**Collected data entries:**
• • •
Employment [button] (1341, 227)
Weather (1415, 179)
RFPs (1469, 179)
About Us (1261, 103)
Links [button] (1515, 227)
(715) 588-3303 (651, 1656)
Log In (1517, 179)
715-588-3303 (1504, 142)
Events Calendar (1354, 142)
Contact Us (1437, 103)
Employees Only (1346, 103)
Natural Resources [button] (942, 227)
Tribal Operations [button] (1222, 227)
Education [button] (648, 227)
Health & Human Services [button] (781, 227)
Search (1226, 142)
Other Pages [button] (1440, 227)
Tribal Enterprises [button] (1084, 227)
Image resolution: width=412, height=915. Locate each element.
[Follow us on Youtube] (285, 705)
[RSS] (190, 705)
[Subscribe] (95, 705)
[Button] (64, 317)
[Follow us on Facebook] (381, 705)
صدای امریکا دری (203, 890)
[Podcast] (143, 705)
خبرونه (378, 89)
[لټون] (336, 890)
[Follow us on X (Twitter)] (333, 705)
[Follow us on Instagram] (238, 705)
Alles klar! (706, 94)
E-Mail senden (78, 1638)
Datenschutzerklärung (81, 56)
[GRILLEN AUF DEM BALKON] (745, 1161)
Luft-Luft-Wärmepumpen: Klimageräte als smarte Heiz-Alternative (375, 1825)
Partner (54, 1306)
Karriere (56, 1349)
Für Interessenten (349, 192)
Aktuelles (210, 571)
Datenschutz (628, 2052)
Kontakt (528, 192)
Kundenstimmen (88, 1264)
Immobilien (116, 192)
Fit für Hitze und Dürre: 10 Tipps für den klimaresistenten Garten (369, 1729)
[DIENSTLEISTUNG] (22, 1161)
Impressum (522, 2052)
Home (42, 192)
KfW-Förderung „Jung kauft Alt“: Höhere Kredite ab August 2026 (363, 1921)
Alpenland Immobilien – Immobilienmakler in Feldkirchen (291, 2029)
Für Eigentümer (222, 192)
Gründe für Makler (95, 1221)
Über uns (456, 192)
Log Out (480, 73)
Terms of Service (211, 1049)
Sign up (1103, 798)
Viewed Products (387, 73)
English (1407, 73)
• • •
The records above are to be returned exactly as they appear.

**Solution for this problem:**
Employment [button] (1341, 227)
Weather (1415, 179)
RFPs (1469, 179)
About Us (1261, 103)
Links [button] (1515, 227)
(715) 588-3303 (651, 1656)
Log In (1517, 179)
715-588-3303 (1504, 142)
Events Calendar (1354, 142)
Contact Us (1437, 103)
Employees Only (1346, 103)
Natural Resources [button] (942, 227)
Tribal Operations [button] (1222, 227)
Education [button] (648, 227)
Health & Human Services [button] (781, 227)
Search (1226, 142)
Other Pages [button] (1440, 227)
Tribal Enterprises [button] (1084, 227)
Image resolution: width=412, height=915. Locate each element.
[Follow us on Youtube] (285, 705)
[RSS] (190, 705)
[Subscribe] (95, 705)
[Button] (64, 317)
[Follow us on Facebook] (381, 705)
صدای امریکا دری (203, 890)
[Podcast] (143, 705)
خبرونه (378, 89)
[لټون] (336, 890)
[Follow us on X (Twitter)] (333, 705)
[Follow us on Instagram] (238, 705)
Alles klar! (706, 94)
E-Mail senden (78, 1638)
Datenschutzerklärung (81, 56)
[GRILLEN AUF DEM BALKON] (745, 1161)
Luft-Luft-Wärmepumpen: Klimageräte als smarte Heiz-Alternative (375, 1825)
Partner (54, 1306)
Karriere (56, 1349)
Für Interessenten (349, 192)
Aktuelles (210, 571)
Datenschutz (628, 2052)
Kontakt (528, 192)
Kundenstimmen (88, 1264)
Immobilien (116, 192)
Fit für Hitze und Dürre: 10 Tipps für den klimaresistenten Garten (369, 1729)
[DIENSTLEISTUNG] (22, 1161)
Impressum (522, 2052)
Home (42, 192)
KfW-Förderung „Jung kauft Alt“: Höhere Kredite ab August 2026 (363, 1921)
Alpenland Immobilien – Immobilienmakler in Feldkirchen (291, 2029)
Für Eigentümer (222, 192)
Gründe für Makler (95, 1221)
Über uns (456, 192)
Log Out (480, 73)
Terms of Service (211, 1049)
Sign up (1103, 798)
Viewed Products (387, 73)
English (1407, 73)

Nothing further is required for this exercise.